First, there’s a lot of raw information OpenBarbell records during each set you do. We launched the app back in late 2016 as nothing but a remote display mirroring the data on the small screen on each OpenBarbell. Since then we’ve built in over 40 new metrics, the ability to store infinite rep data forever, export it via CSV for custom analysis, plus a whole suite of usability features like auto-reconnect and rest timers. We wanted to make sure our customers could extract all the sweet data nectar they paid good money to measure.

Second, there are A LOT of things you can learn from analyzing this information. So many that it’s kind of paralyzing to imagine which analysis features deserve to be built first. Around the time we shipped the first OpenBarbell V3’s we were putting the finishing touches on a visual redesign and a host of new Set Metrics, all the while knowing we were ready to switch gears and tackle this problem.

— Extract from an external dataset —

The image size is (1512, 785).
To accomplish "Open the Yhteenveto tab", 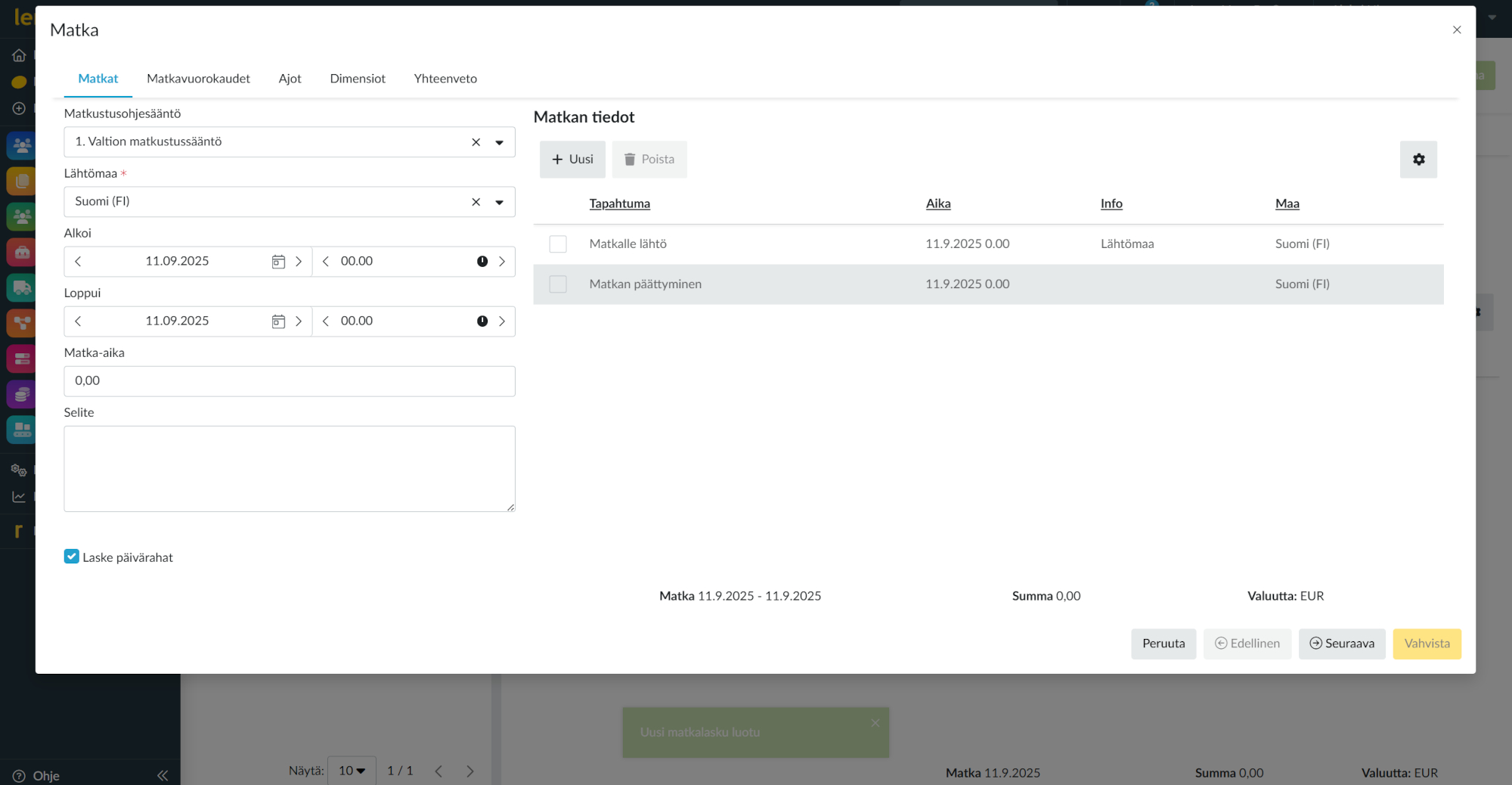I will coord(445,79).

From day one we knew a 1RM analysis feature was high on our customers wish list. The research shows how promising a simple linear regression can be for maximal strength estimation, but the problem would be by no means straightforward. We knew it had to represent the data graphically and it had to make it easy to modify old workout data, both things that were also high on the customer wish list, and both things that would be highly involved and custom built for our app. The tipping point for us, when we decided we want to choose 1RM analysis as a feature, was when we learned just how difficult (and fun) this would be to do right.

Doing it right

Initially, we drew a lot of inspiration from a paper by Boris Jidovtseff on the linear relationship between load and velocity. It confidently demonstrated that linear projections on sub-maximal velocity data could be used to extrapolate to 1RM. This is an important observation to make, but doesn’t quite get us to practical implementation.

The equation above in figure two would likely be highly accurate on a database of all of our users in aggregate, but doesn’t quite work on an individual basis. For two athletes of equal strength, one 6'4" and the other 5'2", the equation would assume the same aggregate AV@1RM of 0.23 m/s for both athletes, which would likely estimate a 1RM that’s conservative for one athlete and ambitious for the other.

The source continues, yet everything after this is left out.